We compute the branch of Fold of periodic orbits from the Bautin bifurcation (labelled :gh) in the previous figure. In this tutorial, we focus on orthogonal collocation but standard shooting would do too.

opts_fold_po = ContinuationPar(hp_codim2_1.contparams, dsmax = 0.01, detect_bifurcation = 0, max_steps = 30, detect_event = 0, ds = 0.001, plot_every_step = 10)
# @set! opts_fold_po.newton_options.verbose = false
@set! opts_fold_po.newton_options.tol = 1e-8
fold_po = continuation(hp_codim2_1, 3, opts_fold_po,
normC = norminf,
δp = 0.02,
update_minaug_every_step = 0,
jacobian_ma = :minaug,
verbosity = 0, plot = false,
)
plot!(fold_po, vars=(:F, :T), branchlabel = "Fold-PO")

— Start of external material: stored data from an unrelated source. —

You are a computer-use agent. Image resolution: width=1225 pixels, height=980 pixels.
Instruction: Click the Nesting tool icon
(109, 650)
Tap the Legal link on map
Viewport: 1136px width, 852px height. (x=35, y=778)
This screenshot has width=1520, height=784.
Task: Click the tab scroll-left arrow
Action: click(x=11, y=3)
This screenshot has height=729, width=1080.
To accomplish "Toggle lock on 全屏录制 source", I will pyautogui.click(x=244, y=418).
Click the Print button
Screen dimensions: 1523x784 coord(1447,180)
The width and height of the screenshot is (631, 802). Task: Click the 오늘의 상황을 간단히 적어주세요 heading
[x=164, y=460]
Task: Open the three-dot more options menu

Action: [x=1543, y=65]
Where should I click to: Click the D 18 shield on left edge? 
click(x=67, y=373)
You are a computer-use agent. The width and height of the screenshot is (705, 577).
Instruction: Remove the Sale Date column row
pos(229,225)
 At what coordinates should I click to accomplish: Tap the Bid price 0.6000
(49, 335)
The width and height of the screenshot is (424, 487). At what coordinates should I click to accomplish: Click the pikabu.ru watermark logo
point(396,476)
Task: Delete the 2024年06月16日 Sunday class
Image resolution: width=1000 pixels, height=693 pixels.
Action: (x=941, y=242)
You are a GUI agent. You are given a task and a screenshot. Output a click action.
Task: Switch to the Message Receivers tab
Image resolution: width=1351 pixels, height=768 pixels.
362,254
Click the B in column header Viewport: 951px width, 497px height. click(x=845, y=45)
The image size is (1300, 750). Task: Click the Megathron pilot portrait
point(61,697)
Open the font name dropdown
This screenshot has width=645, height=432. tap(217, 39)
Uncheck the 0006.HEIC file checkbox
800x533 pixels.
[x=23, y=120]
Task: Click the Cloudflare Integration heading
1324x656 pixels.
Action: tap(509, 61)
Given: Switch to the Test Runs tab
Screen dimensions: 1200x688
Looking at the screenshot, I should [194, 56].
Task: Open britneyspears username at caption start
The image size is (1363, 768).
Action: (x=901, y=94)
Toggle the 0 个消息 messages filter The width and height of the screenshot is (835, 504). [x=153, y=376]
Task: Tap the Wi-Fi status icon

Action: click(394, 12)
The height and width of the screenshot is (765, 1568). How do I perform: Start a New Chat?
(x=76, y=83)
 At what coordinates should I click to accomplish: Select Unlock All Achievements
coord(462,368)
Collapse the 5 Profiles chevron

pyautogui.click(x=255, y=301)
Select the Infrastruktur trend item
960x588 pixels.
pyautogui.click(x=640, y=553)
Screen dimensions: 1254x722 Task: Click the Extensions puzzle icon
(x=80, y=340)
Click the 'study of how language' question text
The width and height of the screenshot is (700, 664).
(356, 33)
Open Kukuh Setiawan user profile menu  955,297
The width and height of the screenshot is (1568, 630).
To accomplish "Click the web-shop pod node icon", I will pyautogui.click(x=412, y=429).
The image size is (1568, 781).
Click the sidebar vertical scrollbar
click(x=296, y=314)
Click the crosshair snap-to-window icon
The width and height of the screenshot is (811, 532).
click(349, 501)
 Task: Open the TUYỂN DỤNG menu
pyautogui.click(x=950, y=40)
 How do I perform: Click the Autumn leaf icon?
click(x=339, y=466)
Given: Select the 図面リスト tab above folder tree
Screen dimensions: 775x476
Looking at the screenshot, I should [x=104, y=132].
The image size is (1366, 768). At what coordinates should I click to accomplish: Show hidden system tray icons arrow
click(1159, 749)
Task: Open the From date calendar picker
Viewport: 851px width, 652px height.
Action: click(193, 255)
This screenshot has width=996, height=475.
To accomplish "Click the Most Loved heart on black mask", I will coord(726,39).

## NS bifurcations of periodic orbits from Hopf-Hopf bifurcation

When we computed the curve of Hopf points, we detected a Hopf-Hopf bifurcation. We can branch from it to get the curve of NS points. This is done as follows:

opts_ns_po = ContinuationPar(hp_codim2_1.contparams, dsmax = 0.02, detect_bifurcation = 1, max_steps = 20, ds = -0.001, detect_event = 0)
@set! opts_ns_po.newton_options.verbose = false
@set! opts_ns_po.newton_options.tol = 1e-9
@set! opts_ns_po.newton_options.max_iterations = 10
ns_po1 = continuation(hp_codim2_1, 4, opts_ns_po,
PeriodicOrbitOCollProblem(20, 3, update_section_every_step = 1);
detect_codim2_bifurcation = 0,
normC = norminf,
δp = 0.02,
update_minaug_every_step = 1,
# which of the 2 NS curves should we compute?
whichns = 1,
jacobian_ma = :minaug,
)
plot!(ns_po1, vars=(:F, :T), branchlabel = "NS1")
ns_po2 = continuation(hp_codim2_1, 4, opts_ns_po,
PeriodicOrbitOCollProblem(30, 3, update_section_every_step = 1);
detect_codim2_bifurcation = 0,
normC = norminf,
δp = 0.02,
update_minaug_every_step = 1,
# which of the 2 NS curves should we compute?
whichns = 2,
jacobian_ma = :minaug,
)
plot!(ns_po2, vars=(:F, :T), branchlabel = "NS2")

## References

• Kuznetsov

Kuznetsov, Yu A., H. G. E. Meijer, W. Govaerts, and B. Sautois. “Switching to Nonhyperbolic Cycles from Codim 2 Bifurcations of Equilibria in ODEs.” Physica D: Nonlinear Phenomena 237, no. 23 (December 2008): 3061–68.